窓
今月(2005年2月)に入って裏隣の家が新築建替え工事を始めました。
二階の僕の部屋の窓からは今までその家しか見えなかったのですが、現在、完全に解体されて今まで見たことのない景色が広がっています。
いや〜、同じ窓から見下ろす景色がいつもと違うだけで、自分の部屋なのにどこか地方の民宿にでも来たような錯覚を覚えますね。
遠近感のある街並みや細い道、そこを行き交う人々、その向こうにある貯め池、そのまた向こうの高層住宅、さらにその向こうに広がる森や空…。なにかすごく開放感があるのが分かります。
僕は“超”方向音痴で、自分がよく通る道でさえ地図でイメージするのが苦手なんです。新しく広がる景色を見ながら「へぇー、この街、こんなふうになってたんや…」と感心しています。
以前勤めていた職場の事務室は窓がとても大きく、入社してすぐのころは遥かな山と空がいつも見えていました。雨の後にはきれいな虹も見えたものです。
しかし私が勤めた十年ほどの間に街の開発が進み、窓の向こうに景色を真一文字に横切るバイパス道路ができ、さらには職場の真向かいにドでかいビルが建ってしまい、窓からはアスファルトの壁とそのビルの窓しか見えなくなってしまったのです。

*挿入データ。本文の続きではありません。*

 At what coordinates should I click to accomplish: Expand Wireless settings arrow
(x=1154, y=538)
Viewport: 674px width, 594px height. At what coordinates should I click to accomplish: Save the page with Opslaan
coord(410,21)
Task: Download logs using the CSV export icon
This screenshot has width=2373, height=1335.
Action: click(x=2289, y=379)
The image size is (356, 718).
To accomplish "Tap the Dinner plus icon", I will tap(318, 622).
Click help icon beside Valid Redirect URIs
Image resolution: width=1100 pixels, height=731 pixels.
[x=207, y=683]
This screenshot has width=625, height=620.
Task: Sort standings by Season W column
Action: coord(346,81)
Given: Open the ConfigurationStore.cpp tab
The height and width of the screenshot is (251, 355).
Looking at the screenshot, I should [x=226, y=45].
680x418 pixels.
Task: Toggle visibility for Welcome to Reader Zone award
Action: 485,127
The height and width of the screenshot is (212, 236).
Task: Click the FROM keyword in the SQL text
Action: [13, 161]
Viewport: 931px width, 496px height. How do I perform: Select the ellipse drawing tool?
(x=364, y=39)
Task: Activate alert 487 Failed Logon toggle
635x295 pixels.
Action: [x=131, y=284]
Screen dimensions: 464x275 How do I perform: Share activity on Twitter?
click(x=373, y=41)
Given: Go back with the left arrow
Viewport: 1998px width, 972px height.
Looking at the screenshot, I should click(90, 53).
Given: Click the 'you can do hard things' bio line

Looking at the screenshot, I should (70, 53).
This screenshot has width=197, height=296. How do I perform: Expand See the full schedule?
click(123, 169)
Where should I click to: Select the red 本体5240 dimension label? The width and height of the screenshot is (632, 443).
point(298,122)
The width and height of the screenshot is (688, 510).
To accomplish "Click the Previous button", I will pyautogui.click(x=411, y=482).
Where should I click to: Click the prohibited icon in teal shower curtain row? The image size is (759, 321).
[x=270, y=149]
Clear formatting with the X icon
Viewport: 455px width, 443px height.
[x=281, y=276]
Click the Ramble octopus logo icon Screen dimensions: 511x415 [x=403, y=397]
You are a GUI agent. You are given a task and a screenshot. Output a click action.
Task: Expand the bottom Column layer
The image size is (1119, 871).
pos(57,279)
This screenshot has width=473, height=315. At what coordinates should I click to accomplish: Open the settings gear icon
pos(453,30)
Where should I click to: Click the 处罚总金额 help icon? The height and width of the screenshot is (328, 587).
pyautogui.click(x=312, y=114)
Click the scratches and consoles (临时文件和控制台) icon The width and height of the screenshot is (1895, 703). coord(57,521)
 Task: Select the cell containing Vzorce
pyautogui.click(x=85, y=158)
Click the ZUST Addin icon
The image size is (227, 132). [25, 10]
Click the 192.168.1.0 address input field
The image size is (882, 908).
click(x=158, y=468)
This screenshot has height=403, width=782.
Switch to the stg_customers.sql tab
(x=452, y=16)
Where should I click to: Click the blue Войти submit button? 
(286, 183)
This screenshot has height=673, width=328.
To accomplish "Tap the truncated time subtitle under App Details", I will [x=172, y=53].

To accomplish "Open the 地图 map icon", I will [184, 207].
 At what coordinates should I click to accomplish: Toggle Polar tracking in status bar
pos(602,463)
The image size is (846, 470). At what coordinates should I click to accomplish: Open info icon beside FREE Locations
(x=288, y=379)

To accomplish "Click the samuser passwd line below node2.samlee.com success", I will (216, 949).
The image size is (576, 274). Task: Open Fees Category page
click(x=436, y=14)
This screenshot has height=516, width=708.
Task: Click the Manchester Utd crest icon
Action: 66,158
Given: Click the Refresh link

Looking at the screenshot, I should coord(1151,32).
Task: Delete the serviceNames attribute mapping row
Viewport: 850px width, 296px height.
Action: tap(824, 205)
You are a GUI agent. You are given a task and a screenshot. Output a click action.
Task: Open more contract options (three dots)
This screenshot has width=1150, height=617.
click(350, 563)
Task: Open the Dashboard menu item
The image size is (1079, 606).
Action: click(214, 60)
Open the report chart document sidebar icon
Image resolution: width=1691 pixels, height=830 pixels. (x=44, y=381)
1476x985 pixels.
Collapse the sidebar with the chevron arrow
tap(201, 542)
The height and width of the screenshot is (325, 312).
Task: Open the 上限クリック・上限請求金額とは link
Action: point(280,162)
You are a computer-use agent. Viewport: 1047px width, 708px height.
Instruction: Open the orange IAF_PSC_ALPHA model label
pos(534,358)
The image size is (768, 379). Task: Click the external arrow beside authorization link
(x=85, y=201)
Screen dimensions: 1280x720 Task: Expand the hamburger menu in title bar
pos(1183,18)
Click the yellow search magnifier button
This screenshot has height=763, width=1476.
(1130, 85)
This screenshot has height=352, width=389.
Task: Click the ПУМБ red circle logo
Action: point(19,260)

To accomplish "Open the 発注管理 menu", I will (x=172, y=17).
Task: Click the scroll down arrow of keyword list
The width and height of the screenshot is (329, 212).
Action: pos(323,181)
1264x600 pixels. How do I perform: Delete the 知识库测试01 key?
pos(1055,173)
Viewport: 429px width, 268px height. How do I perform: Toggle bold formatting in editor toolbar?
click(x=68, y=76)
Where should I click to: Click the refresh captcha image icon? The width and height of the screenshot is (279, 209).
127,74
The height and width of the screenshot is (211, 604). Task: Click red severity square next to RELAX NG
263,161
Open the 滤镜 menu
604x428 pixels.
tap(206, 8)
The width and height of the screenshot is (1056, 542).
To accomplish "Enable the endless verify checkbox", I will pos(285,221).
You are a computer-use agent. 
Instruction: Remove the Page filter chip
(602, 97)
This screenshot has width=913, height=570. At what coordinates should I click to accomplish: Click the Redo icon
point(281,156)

見慣れてしまうと自然の景色のありがた味など分からなくなってしまうものですが、山や空が見えなくなって初めて、それがどんなに精神的な清涼剤になっていたかが分かりました。
やはり山や空、少なくとも広い空間が見えるのとアスファルトの壁しか見えないのとでは気分的に全然違うものですね。
でも、こちらがそう感じているときはきっと目の前のビルの人たちもこちらを見てそう思っていることでしょう。
僕の部屋の窓も今はとってもナイスビューですが、数ヵ月後にはまた何も見えなくなります。
あ〜あ、日本がもう少し広かったらなぁ…。